Wednesday 19 June 2013

Fleet Foxes by Fleet Foxes

With their full-length self-titled debut, Fleet Foxes found themselves at the top of many of 2008's 'album of the year' lists. When you look back, sometimes these lists only serve to highlight albums that fail to stand the test of time. But last year it featured well in Pitchfork's People's Listcoming in 18th place in a reader-compiled poll of the 200 best albums released in the life of the website up to that point (1996-2011).


The album's cover, a reproduction of Pieter Bruegel's Netherlandish Proverbs, echoed the music inside; seemingly of another time and out of step with the prevailing trends. The back cover, with its somewhat medieval font, while nothing particularly noteworthy in itself, continues this sense of displacement.
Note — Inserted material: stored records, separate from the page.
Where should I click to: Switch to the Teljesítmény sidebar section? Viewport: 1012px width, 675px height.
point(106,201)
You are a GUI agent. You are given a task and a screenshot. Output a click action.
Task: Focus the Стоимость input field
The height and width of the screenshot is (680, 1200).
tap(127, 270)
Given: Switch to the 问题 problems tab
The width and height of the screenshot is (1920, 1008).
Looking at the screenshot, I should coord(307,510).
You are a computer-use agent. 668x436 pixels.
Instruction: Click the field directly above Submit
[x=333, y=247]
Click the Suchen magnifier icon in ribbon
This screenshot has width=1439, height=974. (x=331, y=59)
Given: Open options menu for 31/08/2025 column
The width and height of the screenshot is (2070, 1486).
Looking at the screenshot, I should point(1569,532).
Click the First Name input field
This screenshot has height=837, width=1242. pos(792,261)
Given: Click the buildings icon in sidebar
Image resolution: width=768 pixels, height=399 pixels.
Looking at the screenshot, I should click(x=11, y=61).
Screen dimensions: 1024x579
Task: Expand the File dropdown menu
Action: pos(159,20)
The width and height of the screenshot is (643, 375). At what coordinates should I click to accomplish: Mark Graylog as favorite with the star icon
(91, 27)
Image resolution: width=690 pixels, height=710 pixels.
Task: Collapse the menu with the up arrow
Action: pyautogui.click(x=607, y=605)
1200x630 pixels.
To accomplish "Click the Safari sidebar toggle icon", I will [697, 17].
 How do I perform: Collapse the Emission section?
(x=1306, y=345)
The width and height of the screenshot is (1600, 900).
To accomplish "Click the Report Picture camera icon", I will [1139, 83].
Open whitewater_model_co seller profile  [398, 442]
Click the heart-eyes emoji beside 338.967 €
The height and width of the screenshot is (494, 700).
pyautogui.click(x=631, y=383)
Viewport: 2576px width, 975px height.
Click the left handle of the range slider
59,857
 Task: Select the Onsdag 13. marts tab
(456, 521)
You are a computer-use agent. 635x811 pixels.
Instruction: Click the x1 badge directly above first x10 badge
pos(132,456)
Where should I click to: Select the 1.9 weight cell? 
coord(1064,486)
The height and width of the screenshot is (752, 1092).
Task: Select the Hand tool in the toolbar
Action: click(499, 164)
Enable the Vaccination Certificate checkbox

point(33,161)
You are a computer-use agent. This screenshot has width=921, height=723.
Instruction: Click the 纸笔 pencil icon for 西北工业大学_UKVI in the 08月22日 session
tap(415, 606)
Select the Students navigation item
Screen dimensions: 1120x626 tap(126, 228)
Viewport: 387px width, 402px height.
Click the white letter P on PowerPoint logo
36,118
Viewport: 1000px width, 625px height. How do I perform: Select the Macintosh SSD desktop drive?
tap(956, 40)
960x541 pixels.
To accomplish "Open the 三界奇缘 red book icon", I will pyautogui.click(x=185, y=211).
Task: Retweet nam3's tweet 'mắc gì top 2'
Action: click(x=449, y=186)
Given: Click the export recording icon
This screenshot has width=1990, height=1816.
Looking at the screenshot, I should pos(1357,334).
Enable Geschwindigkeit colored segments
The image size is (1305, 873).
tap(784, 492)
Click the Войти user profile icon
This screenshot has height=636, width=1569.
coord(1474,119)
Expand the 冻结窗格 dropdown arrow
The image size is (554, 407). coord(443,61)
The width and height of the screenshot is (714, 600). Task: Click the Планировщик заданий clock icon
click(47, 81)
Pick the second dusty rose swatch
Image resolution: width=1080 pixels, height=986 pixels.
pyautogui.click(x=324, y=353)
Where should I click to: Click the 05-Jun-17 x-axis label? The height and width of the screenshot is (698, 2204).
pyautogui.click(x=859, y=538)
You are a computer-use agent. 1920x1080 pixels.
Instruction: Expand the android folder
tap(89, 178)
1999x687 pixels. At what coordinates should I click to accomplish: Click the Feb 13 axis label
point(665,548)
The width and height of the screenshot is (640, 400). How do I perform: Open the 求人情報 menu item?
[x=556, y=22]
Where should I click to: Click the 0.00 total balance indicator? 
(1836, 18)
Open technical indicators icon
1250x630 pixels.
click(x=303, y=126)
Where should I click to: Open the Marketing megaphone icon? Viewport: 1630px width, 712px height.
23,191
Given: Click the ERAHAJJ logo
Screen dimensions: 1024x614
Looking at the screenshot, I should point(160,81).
As with other albums featured here, it is likely I first heard about the band through The Guardian's Paul Lester via his excellent New Band of the Day (have another read, its always refreshing to revisit what people thought of a band before they became the critic's darlings). Also from the Guardian, a nice piece here by Jonathan Jones on judging albums by their cover, in which he concludes, "[a]s for Fleet Foxes, the thrill of their cover is that it ignores all convention and fashion - instead of a designer image here is raw art. It is a classic, and so is the recording inside." The album artwork went on to win the Art Vinyl prize for best cover that year.

As lead singer Robin Pecknold told Drowned In Sound: "“When you first see that painting it’s very bucolic, but when you look closer there’s all this really strange stuff going on, like dudes defecating coins into the river and people on fire, people carving a live sheep, this weird dude who looks like a tree root sitting around with a dog. There’s all this really weird stuff going on. I liked that the first impression is that it’s just pretty, but then you realise that the scene is this weird chaos. I like that you can’t really take it for what it is, that you’re first impression of it is wrong.”